Des manifestations se sont ensuite déclenchées réclamant la liberté des femmes et dénonçant l’autoritarisme du régime répressif. « Nous avons décidé de franchir toutes les lignes rouges restrictives et d’accepter les conséquences de notre choix de peindre une image réelle des femmes iraniennes, des images qui ont été interdites dans le cinéma iranien depuis la Révolution islamique », ont déclaré dans la presse les cinéastes qui ont été interdits de voyager pour assister à la première du film à la Berlinale en février dernier. Ils sont encore sous le joug des autorités iraniennes.
Dans un restaurant pour les retraités, Mahin entend une conversation entre un chauffeur de taxi célibataire et ses amis. Elle le poursuit jusqu’à son lieu de travail et le prie de l’emmener chez elle. Ainsi, elle a pu bavarder avec lui tout au long du trajet. Elle finit par l’inviter chez elle et lui prépare des plats savoureux.
L’Iran d’autrefois
A travers les portraits de Mahin et Faramarz, le chauffeur de taxi, interprété par Esmaeel Mehrabi, le film présente des personnages forcés de se soumettre à des règles strictes, imposées par la police des moeurs. Au fond d’eux-mêmes, ils gardent un esprit ouvert et rejettent la rigidité qui s’attache uniquement aux apparences. Sur un ton narratif simple et à l’aide de dialogues sarcastiques, le film nous fait plonger dans la nostalgie de l’Iran d’antan, celui de l’avant-Révolution islamique.

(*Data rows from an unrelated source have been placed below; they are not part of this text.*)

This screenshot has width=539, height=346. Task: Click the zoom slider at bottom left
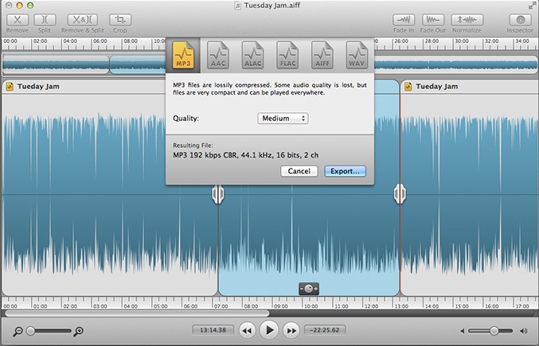pyautogui.click(x=30, y=330)
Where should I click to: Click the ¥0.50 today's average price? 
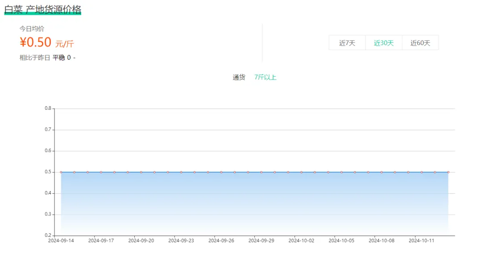[36, 42]
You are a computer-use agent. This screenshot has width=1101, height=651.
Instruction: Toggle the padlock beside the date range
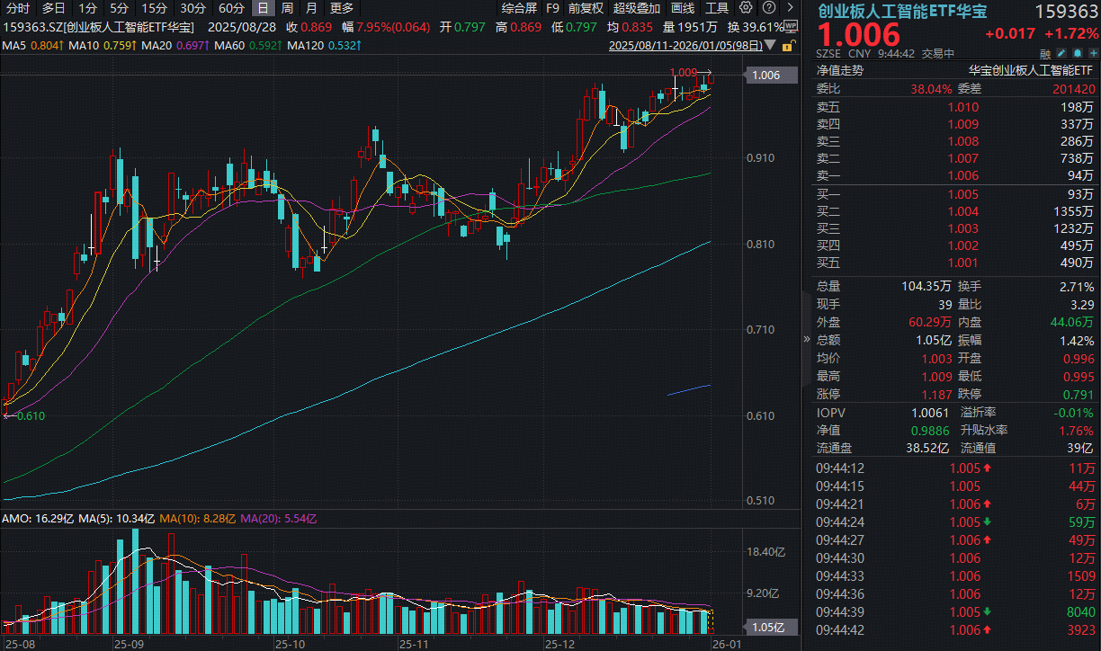787,46
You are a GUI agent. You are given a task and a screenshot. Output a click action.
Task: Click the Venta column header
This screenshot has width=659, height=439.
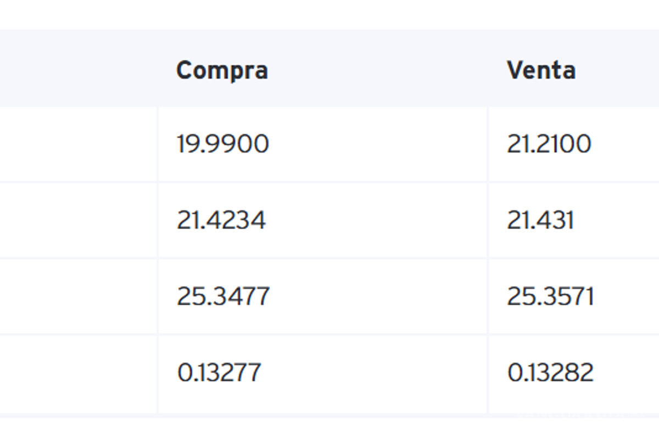(x=541, y=70)
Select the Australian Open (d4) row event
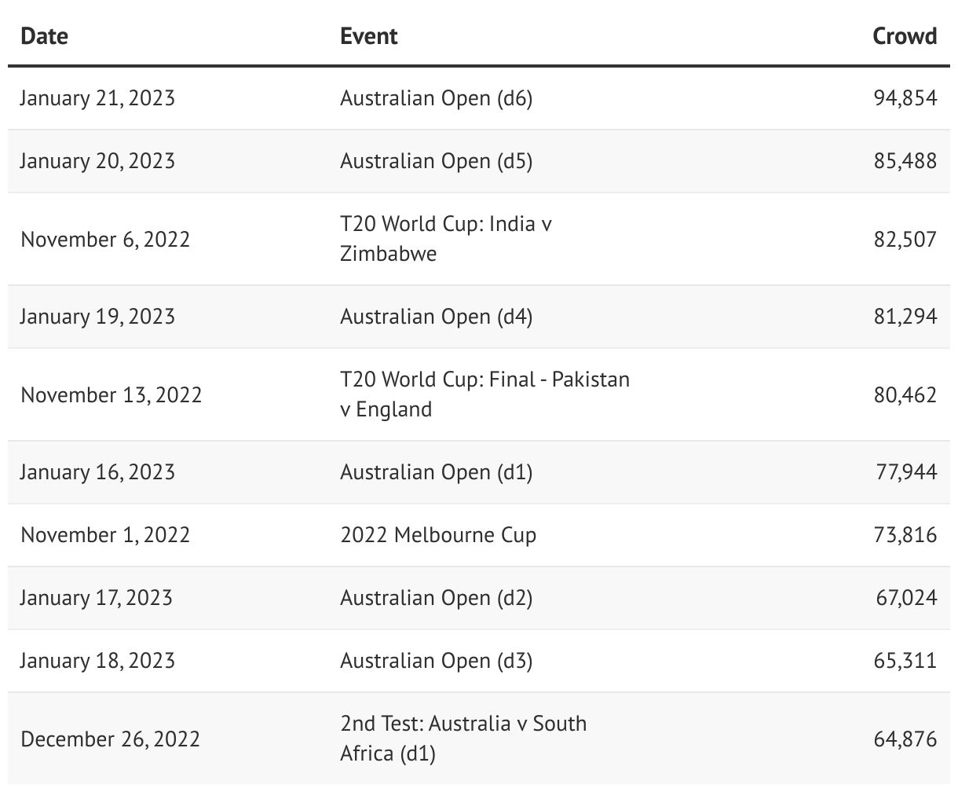Screen dimensions: 958x792 [436, 317]
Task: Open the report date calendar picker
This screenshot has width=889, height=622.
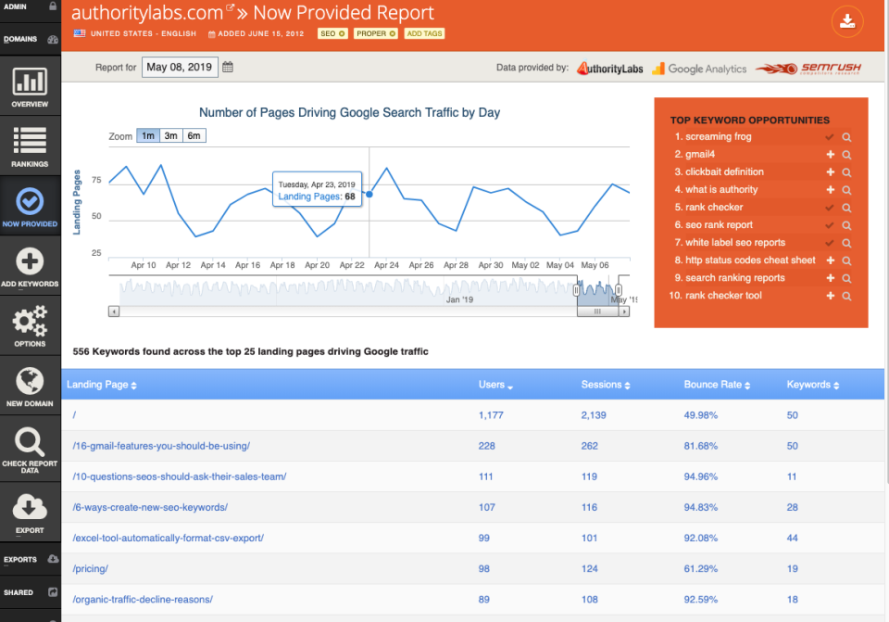Action: (x=226, y=67)
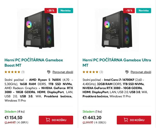The width and height of the screenshot is (156, 128).
Task: Click star rating of Gamebox Ultra MT
Action: tap(90, 72)
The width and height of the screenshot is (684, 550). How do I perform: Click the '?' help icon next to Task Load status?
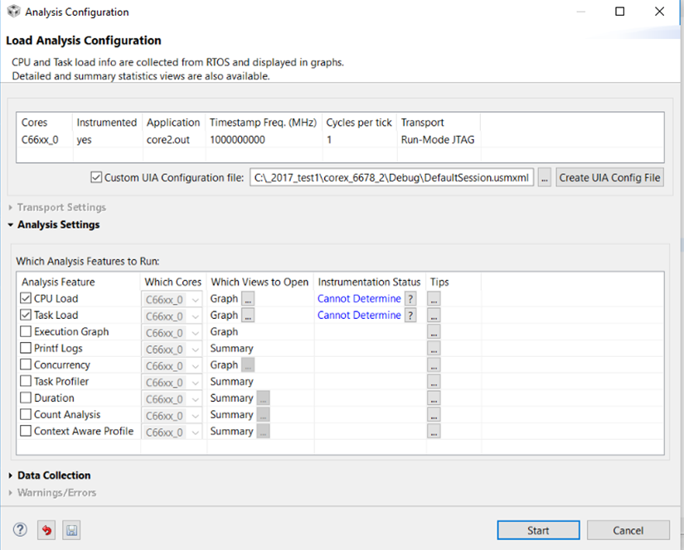coord(410,315)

Dans un parc public, Mahin défend une jeune fille arrêtée par la police des moeurs pour port d’un voile inapproprié. Elle s’en prend à l’officier, et conseille à la fille de s’insurger. Elle-même forme un nouveau couple avec Faramarz ; ensemble, ils passent une soirée très agréable. Ils bavardent ensemble, boivent du vin et mangent un repas délicieux ; ils écoutent de vieilles chansons et dansent. Ils partagent la même envie de ne pas être seuls, échangent leurs histoires, leurs craintes …

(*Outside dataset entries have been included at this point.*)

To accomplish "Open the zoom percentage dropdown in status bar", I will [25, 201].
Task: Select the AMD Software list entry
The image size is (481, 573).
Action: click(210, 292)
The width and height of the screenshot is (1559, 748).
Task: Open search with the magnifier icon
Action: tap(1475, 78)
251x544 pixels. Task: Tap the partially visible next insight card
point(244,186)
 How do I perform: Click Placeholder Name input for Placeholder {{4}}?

Mahin porte de très jolies robes et le chauffeur de taxi lui souffle des compliments sincères et touchants. Ils se méfient quand même des conséquences de leur rencontre, non sans ironie : « La police des moeurs va certainement nous forcer à nous marier », dit Faramarz en éclatant de rire.

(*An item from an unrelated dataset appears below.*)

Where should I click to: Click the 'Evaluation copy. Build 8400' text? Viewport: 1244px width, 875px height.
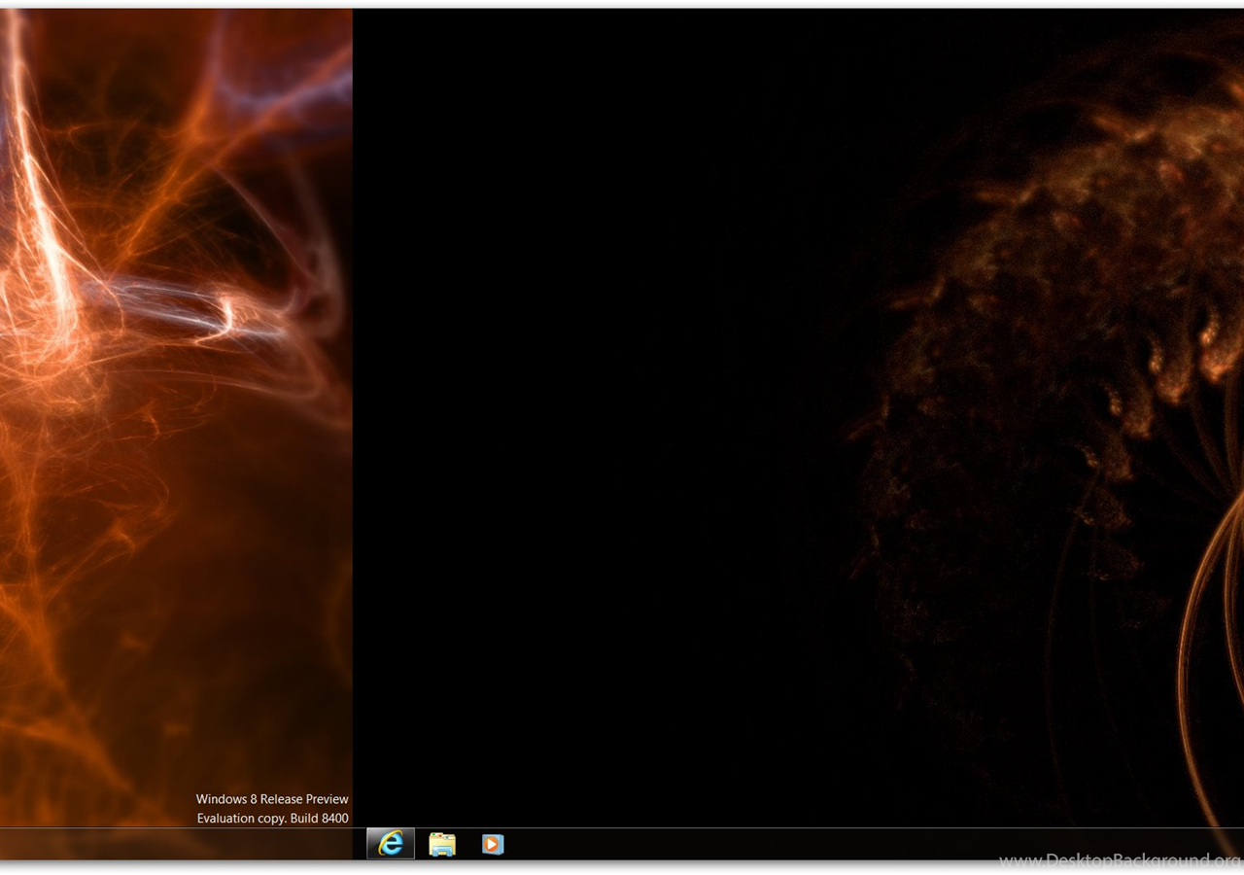(272, 819)
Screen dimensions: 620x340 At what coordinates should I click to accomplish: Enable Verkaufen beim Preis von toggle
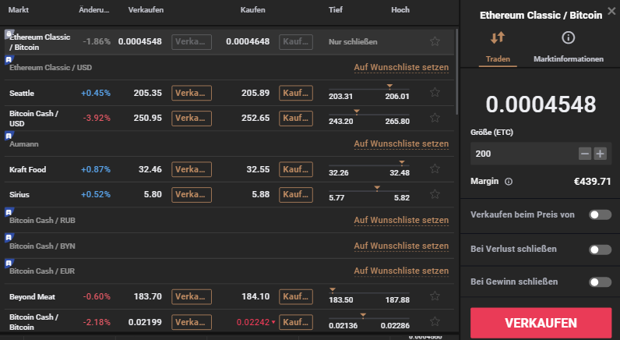tap(600, 214)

La femme prépare son gâteau préféré et l’homme s’allonge sur le lit après avoir avalé une pilule bleue. Il trouve la mort tranquillement. Mahin, choquée, tâche de le réveiller en vain. Après ses pleurs, elle passe au lavage de son ami mort, l’enrobe dans sa couverture et l’enterre dans son jardin. Sous des airs mélancoliques, on la voit de dos, assise dans un silence total.